Ben geldiğimde hala Metropol binasının 13 ve 14. katında faaliyet gösteriliyordu. Sonra Çiftlikköy Kampüsü’ne taşındık. 2 tane bina vardı sadece. O kadar idealist ve hevesliydik ki taşınma sırasında hafta sonu herkes gönüllü olarak görev aldı. Kimisi masayı taşıdı kimisi sandalyeleri, kimisi halıları döşedi. Artık idari görevliymiş, hizmetliymiş, akademik görevliymiş hiç öyle bir ayrım yoktu. Kendi oturduğum odanın halısını arkadaşlarımla beraber serdiğim günlerden bahsediyorum. İnanılmaz bir idealizmdi. Yeni bir şey kuruyorduk. Mersin Üniversitesi’yle daha demokratik, daha özgür, bilimin kendisini özgürce ifade edeceği bir yer kurmanın hayaliyle başlamıştık.
Galiba hiçbir zaman ideale erişme olanağı yok tabii ki, ama önemli farklar vardı. Eğitim bu denli piyasalaşmamış olduğu için, hepimizin temel olarak öğrencilerimizin nasıl daha iyi eğitim yapacağı ya da bizim akademik çalışmalarımızı en verimli, en güzel şekilde nasıl yapacağımız üzerine düşündüğümüz zamanlardı. O dönemin de belirli yetersizlikleri söz konusuydu. Bu belki de bizim her zaman muhalif kimliğimizden kaynaklanıyor. Yani her zaman daha iyiyi istediğimiz için her dönemi eleştirme alışkanlığımız var galiba.

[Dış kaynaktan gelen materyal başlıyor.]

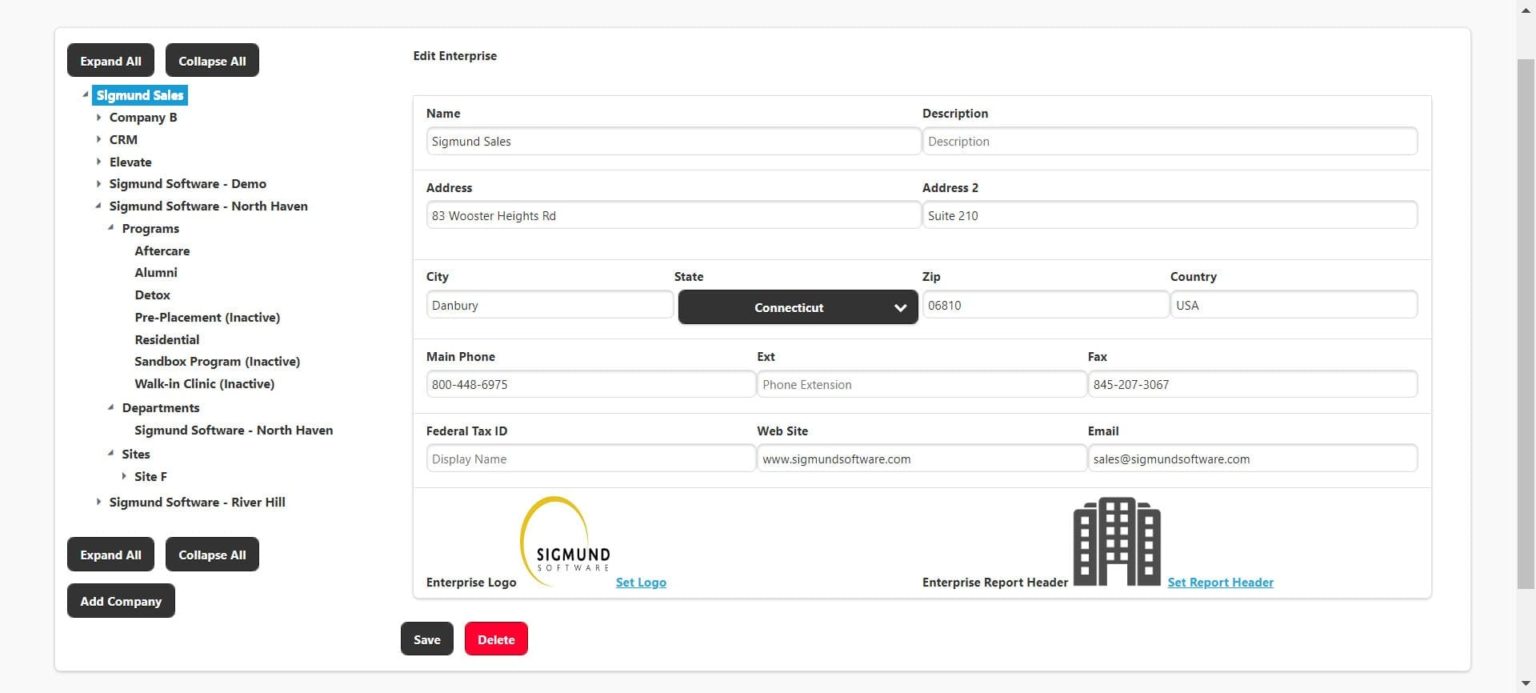The height and width of the screenshot is (693, 1536).
Task: Collapse the Programs tree node
Action: [112, 228]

Üniversitenin kuruluşunda o dönem iktidar olan SHP ve Bakan olan Fikri Sağlar’ın etkisi olmuştu. Bazı öğretim elemanları ve Öğretim Elemanları Sendikası (ÖES) üniversitede SHP’nin etkili olmasına da itiraz ediyorduk. İlişki kurulan bir sosyal demokrat parti de olsa, hiçbir partiyle bu kadar yakın ilişki içinde olunmaması gerektiğini söylüyorduk. İtirazımız üniversitenin siyasetle olan ilişkisinin bu denli organik olmaması düşüncesinden kaynaklanıyordu.
Bu dönemde Öğretim Elemanları Sendikası’nın belki Türkiye’deki en güçlü şubelerinden biri Mersin’deydi. Ufuk Uras ilk başkandı. Bizim Mersin Üniversitesi’nde ilk başkanımız, çok çok saygıyla anmamız gerekir Uluğ Nutku hocamızdı, felsefe profesörü idi. Gerçekten hem akademik anlamda hem sosyal, kültürel anlamda çok değerli şeyler yaptık hep beraber. Öğrencilerimizle iletişimimiz bambaşkaydı, öğretim elemanlarının ve öğrencilerimizin demokratik haklarını kullanmalarındaki sınırlar çok daha azdı.
Mersin’de daha sonraki değişimin hem makro hem mikro bir tartışması yapılabilir. Dünyada ve eğitim sisteminde bazı şeyler değişti bunların bir kısmı Mersin Üniversitesi’ne yansıdı. Biraz önce söylediğim gibi eğitimin piyasalaşması dediğimiz daha doğrusu kamu hizmetlerinin piyasalaşması dediğimiz şeyin eğitime yansıması bu bozulmanın, değişimin, dönüşümün bir faktörüydü belki. Onun dışında da bizim kendimize özgü koşullar değişti. Tıp Fakültesi’nin, Mersin Üniversitesi çalışanlarının istememesine rağmen açılmasından sonra yönetimin sürekli tıp fakültesinden gelen kişilerce yapılması da üniversiteyi değiştirdi.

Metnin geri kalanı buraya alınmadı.